Le 16 décembre dernier l’Agence sénégalaise d’information a publié une dépêche selon laquelle près de 200 Guinéens de Conakry ont franchi la frontière sénégalo-guinéenne près du village de Dindéfélo au sud de Kédougou.

Tous disent craindre le pire dans leur pays, après la tentative du lieutenant Aboubacar Diakité dit « Toumba », d’assassiner le chef de la junte Moussa Dadis Camara. »Cette situation accentue l’instabilité et assoit la peur », ont-ils notamment déclaré.

« Par les temps qui courent, il ne fait pas bon vivre en Guinée », a confié Mamoudou Barry, habitant de Labé, la deuxième ville de Guinée, soulignant que certaines populations et leurs biens sont ’’particulièrement visées par les exactions ».

Il en appelle ainsi à la communauté internationale afin qu’elle joue aux sapeurs-pompiers, car « la case guinéenne, dit-il, est en train de brûler ».

Moutarou Diallo, le doyen du groupe qui porte le même nom que le jeune leader des +Forces vives+ ne cache pas son inquiétude. « Un vieux comme moi ne marche pas plus de 100 Km pour rien », dit-il, avant de s’emporter : « Nous sommes fatigués en Guinée, fatigués d’être humiliés, fatigués d’être les otages des militaires, fatigués de devoir tout le temps être écrasés ! ».

‘’Heureusement que les pays limitrophes nous comprennent et nous permettent de rejoindre nos enfants installés sur leur sol », déclare-t-il.

« Nous ne voyageons pas, parce que les Peuls sont des nomades attitrés, mais bien parce que la situation l’impose.

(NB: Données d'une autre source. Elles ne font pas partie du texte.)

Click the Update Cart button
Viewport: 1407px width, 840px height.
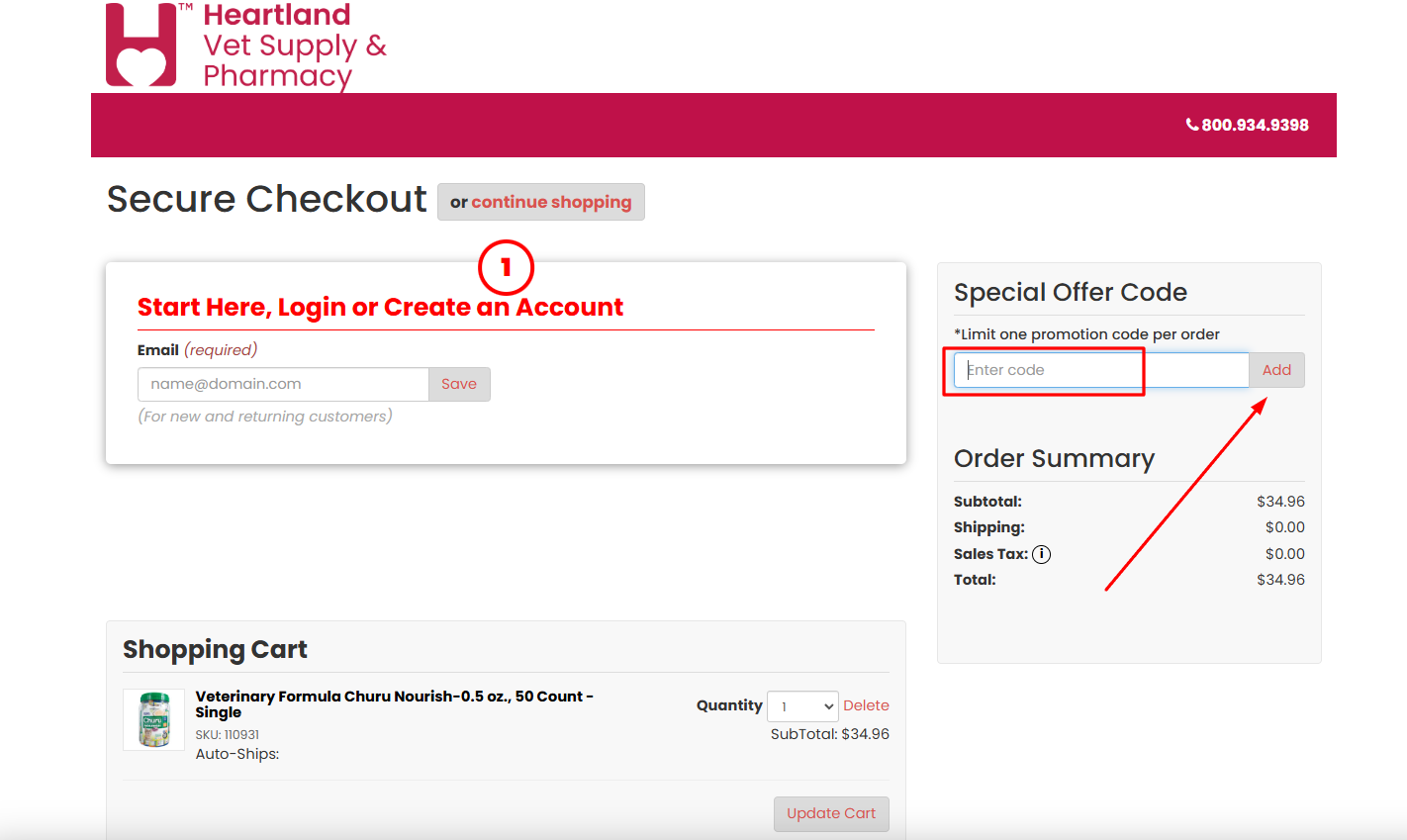[831, 813]

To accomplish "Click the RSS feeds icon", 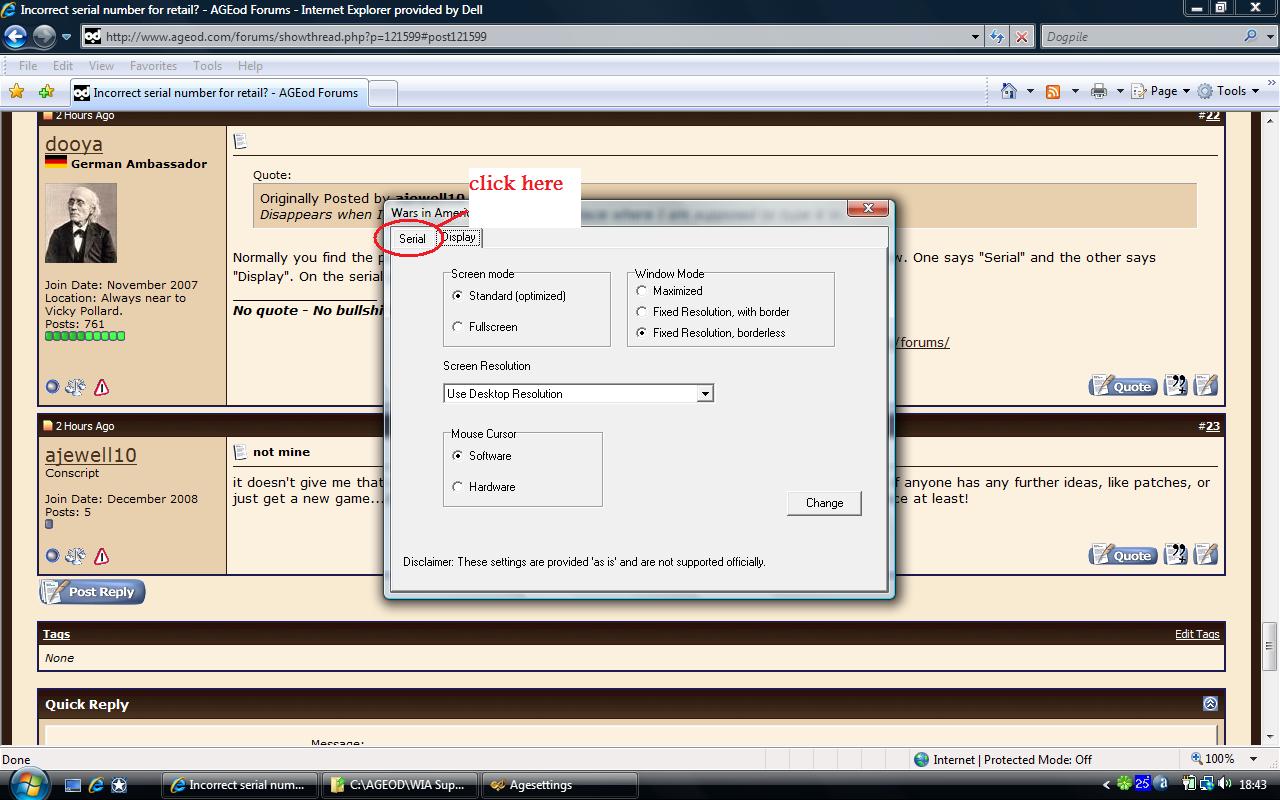I will (1052, 91).
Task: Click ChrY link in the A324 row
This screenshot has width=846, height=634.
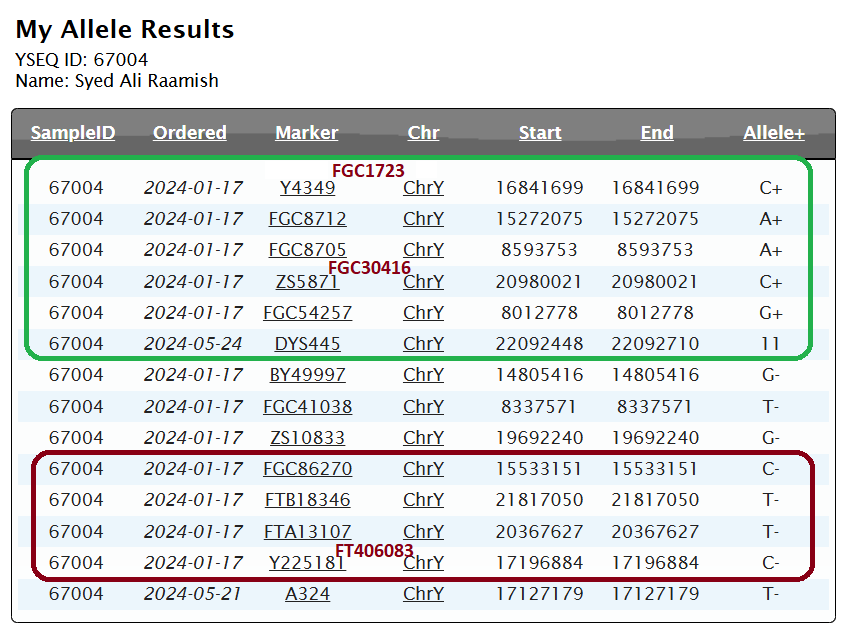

Nous sommes désespérés et dans le pays tout marche au ralenti », se désole Aissatou Diallo, une fille de 18 ans qui a cessé les cours qu’elle suivait au lycée Lansana Conté de Labé.

Dans les rangs des candidats à l’exil, des hommes, des femmes, des adultes et même des enfants qui, malgré tout, disent aimer profondément la Guinée et que tôt ou tard, ils rentreront au pays natal. Mais les conditions de ce retour ne seront mieux réunies que lorsque le pouvoir reviendra aux civils et les casernes aux militaires, précise l’un des déplacés.